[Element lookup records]
..........

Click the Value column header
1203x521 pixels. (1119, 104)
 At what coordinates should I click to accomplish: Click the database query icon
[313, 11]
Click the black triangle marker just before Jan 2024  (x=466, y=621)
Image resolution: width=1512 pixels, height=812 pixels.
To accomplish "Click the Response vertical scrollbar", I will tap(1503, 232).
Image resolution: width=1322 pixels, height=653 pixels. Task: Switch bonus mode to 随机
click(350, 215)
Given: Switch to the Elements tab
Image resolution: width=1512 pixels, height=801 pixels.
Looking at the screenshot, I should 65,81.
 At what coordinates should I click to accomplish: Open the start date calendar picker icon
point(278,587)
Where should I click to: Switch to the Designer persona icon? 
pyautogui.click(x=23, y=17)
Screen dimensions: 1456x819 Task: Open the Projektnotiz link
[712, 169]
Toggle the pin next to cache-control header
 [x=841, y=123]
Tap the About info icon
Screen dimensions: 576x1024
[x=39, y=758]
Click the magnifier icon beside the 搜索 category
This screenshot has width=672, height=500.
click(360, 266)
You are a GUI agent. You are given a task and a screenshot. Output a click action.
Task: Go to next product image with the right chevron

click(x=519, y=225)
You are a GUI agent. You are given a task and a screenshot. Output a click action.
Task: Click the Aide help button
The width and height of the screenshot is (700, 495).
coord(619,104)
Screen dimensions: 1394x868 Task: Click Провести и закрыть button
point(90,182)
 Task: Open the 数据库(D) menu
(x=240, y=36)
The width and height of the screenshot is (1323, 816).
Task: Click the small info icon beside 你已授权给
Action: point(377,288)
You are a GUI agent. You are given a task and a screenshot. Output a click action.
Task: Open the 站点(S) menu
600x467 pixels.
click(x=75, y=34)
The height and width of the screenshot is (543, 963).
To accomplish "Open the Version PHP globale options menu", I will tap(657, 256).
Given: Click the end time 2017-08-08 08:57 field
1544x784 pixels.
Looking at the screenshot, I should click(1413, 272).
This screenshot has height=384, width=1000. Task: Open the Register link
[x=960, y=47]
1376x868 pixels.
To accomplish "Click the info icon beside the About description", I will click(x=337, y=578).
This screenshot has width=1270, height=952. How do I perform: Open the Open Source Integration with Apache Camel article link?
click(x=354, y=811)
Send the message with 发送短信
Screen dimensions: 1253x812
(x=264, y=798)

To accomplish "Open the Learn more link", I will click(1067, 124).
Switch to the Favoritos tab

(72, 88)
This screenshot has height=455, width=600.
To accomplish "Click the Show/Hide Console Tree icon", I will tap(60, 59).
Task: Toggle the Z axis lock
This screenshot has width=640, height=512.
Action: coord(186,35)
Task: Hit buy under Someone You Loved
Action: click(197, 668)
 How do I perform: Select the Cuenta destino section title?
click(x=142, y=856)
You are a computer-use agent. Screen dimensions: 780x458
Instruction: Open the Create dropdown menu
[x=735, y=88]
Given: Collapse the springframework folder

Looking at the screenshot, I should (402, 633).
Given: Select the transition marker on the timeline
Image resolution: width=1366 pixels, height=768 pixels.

..........

■ DIRECTIONS:
Change each "Screen dimensions" in the listing above to "Display size", and reproduce the full listing with nothing else altered.

■ PROBLEM SOLUTION:
Click the Value column header
1203x521 pixels. (1119, 104)
 At what coordinates should I click to accomplish: Click the database query icon
[313, 11]
Click the black triangle marker just before Jan 2024  (x=466, y=621)
Image resolution: width=1512 pixels, height=812 pixels.
To accomplish "Click the Response vertical scrollbar", I will tap(1503, 232).
Image resolution: width=1322 pixels, height=653 pixels. Task: Switch bonus mode to 随机
click(350, 215)
Given: Switch to the Elements tab
Image resolution: width=1512 pixels, height=801 pixels.
Looking at the screenshot, I should 65,81.
 At what coordinates should I click to accomplish: Open the start date calendar picker icon
point(278,587)
Where should I click to: Switch to the Designer persona icon? 
pyautogui.click(x=23, y=17)
Display size: 1456x819 Task: Open the Projektnotiz link
[712, 169]
Toggle the pin next to cache-control header
 [x=841, y=123]
Tap the About info icon
Display size: 576x1024
[x=39, y=758]
Click the magnifier icon beside the 搜索 category
This screenshot has width=672, height=500.
click(360, 266)
You are a GUI agent. You are given a task and a screenshot. Output a click action.
Task: Go to next product image with the right chevron

click(x=519, y=225)
You are a GUI agent. You are given a task and a screenshot. Output a click action.
Task: Click the Aide help button
The width and height of the screenshot is (700, 495).
coord(619,104)
Display size: 1394x868 Task: Click Провести и закрыть button
point(90,182)
 Task: Open the 数据库(D) menu
(x=240, y=36)
The width and height of the screenshot is (1323, 816).
Task: Click the small info icon beside 你已授权给
Action: point(377,288)
You are a GUI agent. You are given a task and a screenshot. Output a click action.
Task: Open the 站点(S) menu
600x467 pixels.
click(x=75, y=34)
The height and width of the screenshot is (543, 963).
To accomplish "Open the Version PHP globale options menu", I will tap(657, 256).
Given: Click the end time 2017-08-08 08:57 field
1544x784 pixels.
Looking at the screenshot, I should click(1413, 272).
This screenshot has height=384, width=1000. Task: Open the Register link
[x=960, y=47]
1376x868 pixels.
To accomplish "Click the info icon beside the About description", I will click(x=337, y=578).
This screenshot has width=1270, height=952. How do I perform: Open the Open Source Integration with Apache Camel article link?
click(x=354, y=811)
Send the message with 发送短信
Display size: 1253x812
(x=264, y=798)

To accomplish "Open the Learn more link", I will click(1067, 124).
Switch to the Favoritos tab

(72, 88)
This screenshot has height=455, width=600.
To accomplish "Click the Show/Hide Console Tree icon", I will tap(60, 59).
Task: Toggle the Z axis lock
This screenshot has width=640, height=512.
Action: coord(186,35)
Task: Hit buy under Someone You Loved
Action: click(197, 668)
 How do I perform: Select the Cuenta destino section title?
click(x=142, y=856)
You are a computer-use agent. Display size: 780x458
Instruction: Open the Create dropdown menu
[x=735, y=88]
Given: Collapse the springframework folder

Looking at the screenshot, I should (402, 633).
Given: Select the transition marker on the timeline
Image resolution: width=1366 pixels, height=768 pixels.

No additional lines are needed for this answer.